Costumo dizer que os vozinhos e vozinhas são a história viva e estão aí para nos contar o que e como viveram nos momentos importantes da História de nosso País. Mas infelizmente muitos são abandonados, tratados como senis que não possuem mais nada para contribuir. Leso engano. Quanta riqueza e sabedoria há em suas vidas, a espera de alguém que pare para conversar um pouquinho, que os trate com o respeito que lhes é devido.
Estes são os verdadeiros "sais da terra", eternas "bendições" com suas lutas, suas vivências.
Transcrevo aqui, com a permissão de meu grande amigo e exímio escritor e poeta Edvaldo Rofatto, o texto magnífico que nos remete à uma reflexão ímpar

(ANGEL)

BENDIÇÃO

                    (para Otávio, Henrique e Vítor)

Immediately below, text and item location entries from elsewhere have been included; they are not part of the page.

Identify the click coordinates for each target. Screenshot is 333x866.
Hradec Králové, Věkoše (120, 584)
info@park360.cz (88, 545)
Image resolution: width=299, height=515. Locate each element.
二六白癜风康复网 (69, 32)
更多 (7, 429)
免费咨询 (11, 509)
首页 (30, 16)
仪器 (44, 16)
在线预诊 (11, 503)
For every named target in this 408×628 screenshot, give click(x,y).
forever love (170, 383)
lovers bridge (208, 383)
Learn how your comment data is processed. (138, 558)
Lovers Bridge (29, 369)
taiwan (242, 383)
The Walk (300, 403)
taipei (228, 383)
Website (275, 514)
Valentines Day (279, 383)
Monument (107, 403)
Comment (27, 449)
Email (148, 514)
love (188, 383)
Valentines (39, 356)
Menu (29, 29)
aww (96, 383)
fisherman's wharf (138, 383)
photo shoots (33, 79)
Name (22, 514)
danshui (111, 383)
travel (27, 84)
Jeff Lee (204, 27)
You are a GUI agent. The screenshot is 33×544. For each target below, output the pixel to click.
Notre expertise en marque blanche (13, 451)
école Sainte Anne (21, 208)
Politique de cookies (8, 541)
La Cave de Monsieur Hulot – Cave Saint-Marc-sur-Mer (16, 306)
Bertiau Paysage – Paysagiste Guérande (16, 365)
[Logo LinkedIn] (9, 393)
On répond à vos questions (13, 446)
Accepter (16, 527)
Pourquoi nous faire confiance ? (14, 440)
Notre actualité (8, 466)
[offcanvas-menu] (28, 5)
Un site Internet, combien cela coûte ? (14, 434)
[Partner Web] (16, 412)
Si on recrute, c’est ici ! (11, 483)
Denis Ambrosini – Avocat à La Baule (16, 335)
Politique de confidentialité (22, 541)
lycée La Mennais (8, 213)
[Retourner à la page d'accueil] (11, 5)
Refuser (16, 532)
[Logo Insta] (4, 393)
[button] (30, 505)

Todos os que vieram antes de mim,
Foram forjados de terra.
Graças a Deus!

O amor com que eles a cultivaram
Deu-lhes duras marcas desse labor:
– Lida com terra grava à flor da pele
Sinais de fino trato com enxada e podão,
Espinhos nas palmas e flores na alma,
Mas também ensina uma religião
Capaz de fazer do homem um deus
Que ama cria enterra e ressuscita,
Semente filho neto sobrinho velho,
Como todos eles bem fizeram,
Num eterno ciclo de laço e labuta,
Graças a Deus!

Terra amorosa,
Poeira subida na valsa dos ventos
Foi enchendo de telúrico fôlego
Pulmões de tanta gente,
Força inalada para levantar
Mil vezes podões de cana,
Mil vezes cabos de enxada,
Mil vezes crianças ao colo,
Todas as vezes, do solo ao céu,
Olhar de exata e infinita compreensão:
Assim como é embaixo, é em cima.
Quintessência entranhada
No suor corrido no rosto,
Misturado aos olhos e à saliva:
Pele, mucosas, papilas de terroso sal.
De terra fomos – e para sempre seremos!
Pai que abraça, mãe que embala,
Colo que sempre aconchega.
Graças a Deus!

Dai-me, Senhor, que eu me sinta
Mais puro e nobremente vestido,
Quando tiver todos os meus poros
Abençoadamente cobertos de terra
E limpos do que é a miséria dos homens:
Egoísmos, ganâncias, torpezas.
Assim poderei me reencontrar com os meus,
Do jeito como fui preparado por eles.
Assim poderei me misturar com os meus,
Sabendo-nos feitos da mesma matéria.
Assim poderei enterrar em mim este menino,
Em perfeita paz e plena serenidade,
Tributo de gratidão imensa aos meus:
Na terra, tiveram seu campo de trabalho,
Seu eito de retidão para as boas histórias:
Nascer, crescer, morrer, renascer
– Semeadura e colheita no infindável cultivo
Da vida para a safra das boas lembranças.
Que me encha dessa terra meu último suspiro,
Que a ela eu me misture para ser adubo
Do que há de florir em alheios canteiros
Que nela eu me disperse
E estenda meus braços às sementes
E acaricie de tantas raízes o sono leve
Que é vigília para primaveras dormentes.
Deus permita!

(E. Rofatto)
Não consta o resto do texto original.